- _Work item_
Reproduce the passage on premenstrual syndrome word for word, from "Management of PMS" to "require medical treatment.".

Premenstrual syndrome (PMS) is a combination of physical, emotional, psychological and mood disturbances that occur after a woman ovulates (approximately 7-10 days prior to periods) and ends with menstruation.
About 80% of women experience some premenstrual symptoms.
Symptoms of PMS
The most frequent mood-related symptoms of PMS include:
Anger and irritability,
Exaggerated mood swings.
The most frequent physical signs and symptoms of PMS include:
Bloating (due to fluid retention),
Sleep disturbances with sleeping too much or too little (insomnia)
Appetite changes with overeating or food cravings.
Diagnosis of PMS
The diagnosis of PMS can be difficult because many medical and psychological conditions can mimic or worsen symptoms of PMS. There are no laboratory tests to determine if a woman has PMS. The most helpful diagnostic tool is the menstrual diary, which documents physical and emotional symptoms over months.
If the changes occur consistently around ovulation (7-10 days prior to next periods) and persist until the menstrual flow begins, then PMS is probably the accurate diagnosis.
Management of PMS
General management includes a healthy lifestyle, including:
Family and friends can provide emotional support during the time of a woman’s cycle
Avoid salt before the menstrual period
Reduce caffeine intake
Reduce alcohol intake
Reduce intake of refined sugars.
All of the above have been recommended and may help symptoms in some women. Furthermore, some studies suggest that vitamin B6, vitamin E, calcium, and magnesium supplements may have some benefit.
Some women, however, experience very severe symptoms and require medical treatment.

- _Available data_
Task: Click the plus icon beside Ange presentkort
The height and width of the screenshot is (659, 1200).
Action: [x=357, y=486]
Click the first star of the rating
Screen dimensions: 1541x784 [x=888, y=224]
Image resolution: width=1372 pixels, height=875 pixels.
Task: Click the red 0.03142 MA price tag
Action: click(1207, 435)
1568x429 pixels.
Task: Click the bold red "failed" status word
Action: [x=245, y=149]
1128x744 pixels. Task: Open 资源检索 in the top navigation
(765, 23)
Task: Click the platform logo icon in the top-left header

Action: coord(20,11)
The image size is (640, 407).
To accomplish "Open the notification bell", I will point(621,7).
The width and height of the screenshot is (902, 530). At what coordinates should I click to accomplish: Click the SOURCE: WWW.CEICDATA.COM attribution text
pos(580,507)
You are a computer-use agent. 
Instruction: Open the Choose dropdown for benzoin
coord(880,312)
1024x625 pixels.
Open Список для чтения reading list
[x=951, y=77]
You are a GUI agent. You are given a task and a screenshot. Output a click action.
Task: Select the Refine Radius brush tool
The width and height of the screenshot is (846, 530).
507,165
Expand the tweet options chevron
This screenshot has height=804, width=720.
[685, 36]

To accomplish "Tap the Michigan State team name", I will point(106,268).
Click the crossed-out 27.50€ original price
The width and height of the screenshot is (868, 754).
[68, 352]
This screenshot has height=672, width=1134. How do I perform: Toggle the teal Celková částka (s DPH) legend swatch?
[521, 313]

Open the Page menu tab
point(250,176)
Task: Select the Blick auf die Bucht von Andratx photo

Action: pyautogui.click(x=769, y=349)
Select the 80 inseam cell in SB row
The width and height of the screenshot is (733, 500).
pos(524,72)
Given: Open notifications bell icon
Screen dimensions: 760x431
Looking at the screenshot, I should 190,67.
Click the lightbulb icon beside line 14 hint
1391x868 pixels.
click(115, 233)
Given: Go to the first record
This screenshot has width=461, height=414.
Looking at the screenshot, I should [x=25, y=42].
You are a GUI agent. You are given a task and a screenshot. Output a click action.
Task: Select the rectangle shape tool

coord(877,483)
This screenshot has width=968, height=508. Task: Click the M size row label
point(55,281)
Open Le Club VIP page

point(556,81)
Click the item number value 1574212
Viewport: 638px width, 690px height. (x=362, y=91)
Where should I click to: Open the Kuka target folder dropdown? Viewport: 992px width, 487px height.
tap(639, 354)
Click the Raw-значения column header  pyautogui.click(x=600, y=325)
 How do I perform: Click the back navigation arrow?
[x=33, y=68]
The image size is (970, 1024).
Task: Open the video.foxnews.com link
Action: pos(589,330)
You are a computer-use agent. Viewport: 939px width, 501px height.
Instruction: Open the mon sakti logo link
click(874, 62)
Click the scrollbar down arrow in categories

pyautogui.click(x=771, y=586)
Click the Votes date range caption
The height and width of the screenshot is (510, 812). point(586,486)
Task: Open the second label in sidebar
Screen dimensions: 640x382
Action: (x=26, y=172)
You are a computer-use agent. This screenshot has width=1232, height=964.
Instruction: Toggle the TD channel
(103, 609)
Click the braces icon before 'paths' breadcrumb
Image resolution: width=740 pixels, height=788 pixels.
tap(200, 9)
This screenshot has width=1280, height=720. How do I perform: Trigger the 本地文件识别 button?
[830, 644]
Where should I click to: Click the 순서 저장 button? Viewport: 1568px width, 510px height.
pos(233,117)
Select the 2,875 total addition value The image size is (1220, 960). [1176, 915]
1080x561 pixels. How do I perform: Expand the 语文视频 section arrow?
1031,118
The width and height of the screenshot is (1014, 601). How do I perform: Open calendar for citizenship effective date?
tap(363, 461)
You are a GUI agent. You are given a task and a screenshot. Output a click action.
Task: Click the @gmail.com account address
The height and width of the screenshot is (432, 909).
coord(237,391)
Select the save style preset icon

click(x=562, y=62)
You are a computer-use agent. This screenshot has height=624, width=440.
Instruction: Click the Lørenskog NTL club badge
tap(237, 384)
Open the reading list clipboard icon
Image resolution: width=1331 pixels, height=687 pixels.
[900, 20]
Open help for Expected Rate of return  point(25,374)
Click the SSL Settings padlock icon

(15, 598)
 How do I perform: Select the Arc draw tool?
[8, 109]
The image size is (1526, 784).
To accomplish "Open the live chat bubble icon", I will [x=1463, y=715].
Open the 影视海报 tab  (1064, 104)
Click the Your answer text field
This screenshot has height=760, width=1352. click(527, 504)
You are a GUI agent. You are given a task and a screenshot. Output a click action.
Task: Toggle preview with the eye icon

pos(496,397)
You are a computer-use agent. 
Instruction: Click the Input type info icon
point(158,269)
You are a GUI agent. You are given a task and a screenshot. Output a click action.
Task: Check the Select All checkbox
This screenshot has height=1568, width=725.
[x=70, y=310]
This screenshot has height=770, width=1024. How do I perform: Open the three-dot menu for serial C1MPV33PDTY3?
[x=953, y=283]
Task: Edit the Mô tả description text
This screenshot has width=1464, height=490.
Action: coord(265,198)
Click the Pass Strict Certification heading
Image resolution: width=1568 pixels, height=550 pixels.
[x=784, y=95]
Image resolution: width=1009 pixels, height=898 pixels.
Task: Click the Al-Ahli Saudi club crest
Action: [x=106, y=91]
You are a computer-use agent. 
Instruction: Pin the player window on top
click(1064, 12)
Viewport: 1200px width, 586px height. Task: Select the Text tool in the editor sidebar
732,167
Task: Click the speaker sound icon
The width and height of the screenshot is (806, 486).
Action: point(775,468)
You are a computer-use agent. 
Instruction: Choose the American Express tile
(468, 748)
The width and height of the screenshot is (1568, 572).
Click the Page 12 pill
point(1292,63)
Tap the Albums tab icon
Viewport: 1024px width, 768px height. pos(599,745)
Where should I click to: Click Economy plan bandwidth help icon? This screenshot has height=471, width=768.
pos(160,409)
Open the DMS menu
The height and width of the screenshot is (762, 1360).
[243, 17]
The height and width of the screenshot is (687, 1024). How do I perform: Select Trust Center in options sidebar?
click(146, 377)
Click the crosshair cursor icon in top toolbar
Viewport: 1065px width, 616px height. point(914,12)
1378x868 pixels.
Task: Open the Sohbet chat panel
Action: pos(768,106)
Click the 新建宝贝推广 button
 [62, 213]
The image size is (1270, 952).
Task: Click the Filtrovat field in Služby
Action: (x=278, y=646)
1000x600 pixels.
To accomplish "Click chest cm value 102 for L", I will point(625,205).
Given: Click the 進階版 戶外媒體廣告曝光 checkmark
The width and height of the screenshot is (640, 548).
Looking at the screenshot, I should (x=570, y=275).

- _Worked solution_
Management of PMS
General management includes a healthy lifestyle, including:
Family and friends can provide emotional support during the time of a woman’s cycle
Avoid salt before the menstrual period
Reduce caffeine intake
Reduce alcohol intake
Reduce intake of refined sugars.
All of the above have been recommended and may help symptoms in some women. Furthermore, some studies suggest that vitamin B6, vitamin E, calcium, and magnesium supplements may have some benefit.
Some women, however, experience very severe symptoms and require medical treatment.